The risk that the analysis itself acknowledges—and that we endorse—is customer concentration: a contract of this magnitude with a single customer (Anthropic) may boost revenue in the short term, but it also exposes Akamai to the risk that its pace of capacity deployment fails to match the real pace of Anthropic's adoption, compressing margins if capex gets ahead of demand. It is the same dilemma faced by other large cloud providers with their own AI mega-contracts: building data centers and computing capacity under multi-year contracts is a bet that demand for inference and training will keep growing at the promised pace. When it does not—or does so more slowly—the mismatch between capex and the revenue ramp-up hits the balance sheet directly.

The LayerX and Zero Trust piece adds a layer that connects with a thesis we have been repeating at Zendoric: as AI workloads multiply within companies, the risk surface also grows, and the business of securing access to those tools—at the browser, network and identity level—becomes a market as strategic as compute itself. It is no coincidence that Akamai is simultaneously pursuing the infrastructure contract and the strengthening of its security platform: they are two sides of the same coin, because whoever hosts the models also needs to control who accesses them and how.

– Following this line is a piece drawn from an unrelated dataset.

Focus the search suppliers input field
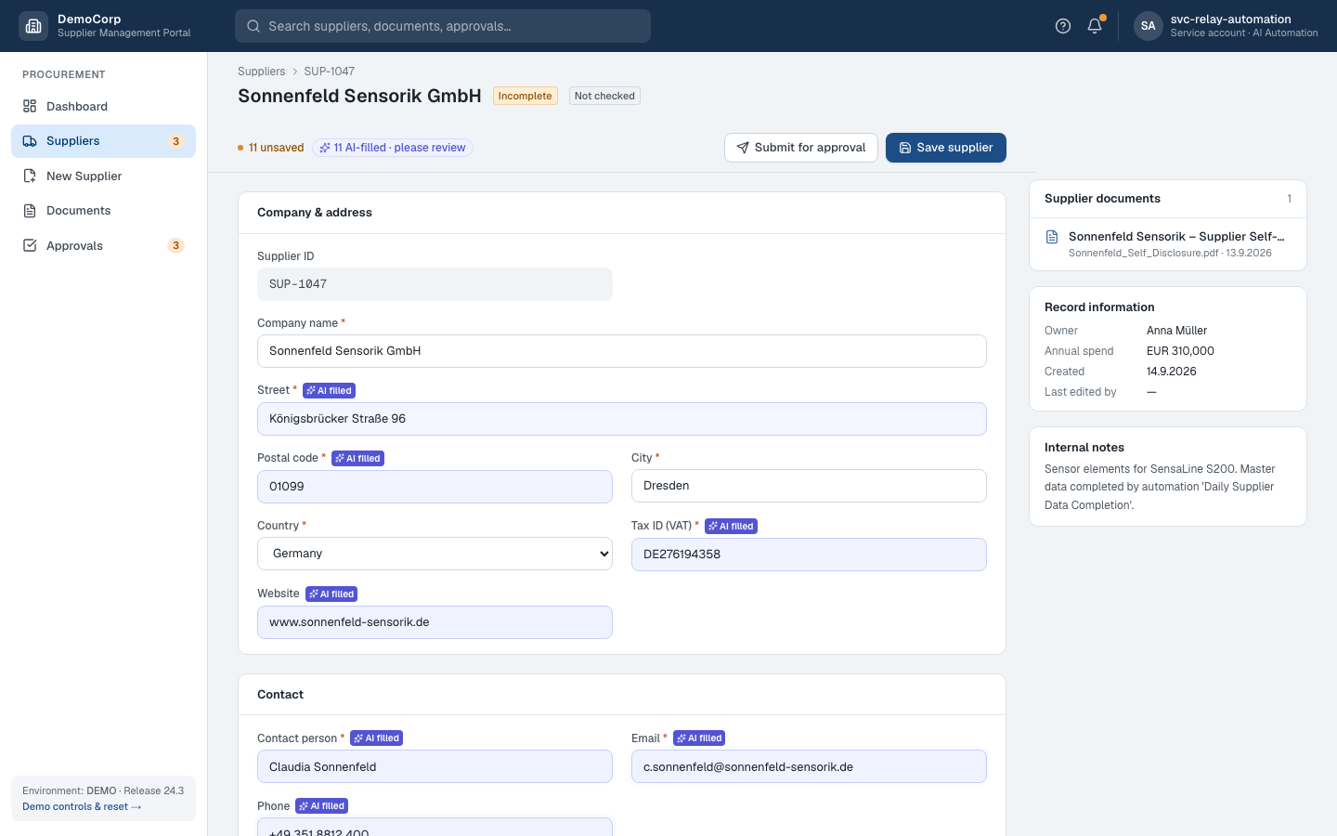This screenshot has height=836, width=1337. pos(443,26)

Our underlying reading is that these kinds of deals—quiet, technical, without the media shine of a model launch—are in fact the true battlefield of the industry in 2026. The war is no longer waged solely on model-quality benchmarks, but on who controls the physical capacity to train and serve them, and who manages the security perimeter around them. Companies that do not build frontier models, such as Akamai, benefit indirectly from that boom by becoming critical suppliers of the 'plumbing' of the AI ecosystem. In the long term, that diversification of infrastructure is good news: the more competition there is among providers of compute, edge and security, the cheaper and more resilient the infrastructure on which the abundance promised by AI is built will be. In the short term, however, the volatility of these multibillion-dollar contracts—and the dependence on AI demand following the promised curve—will remain the variable that decides who wins and who loses among the providers now racing to ride this wave.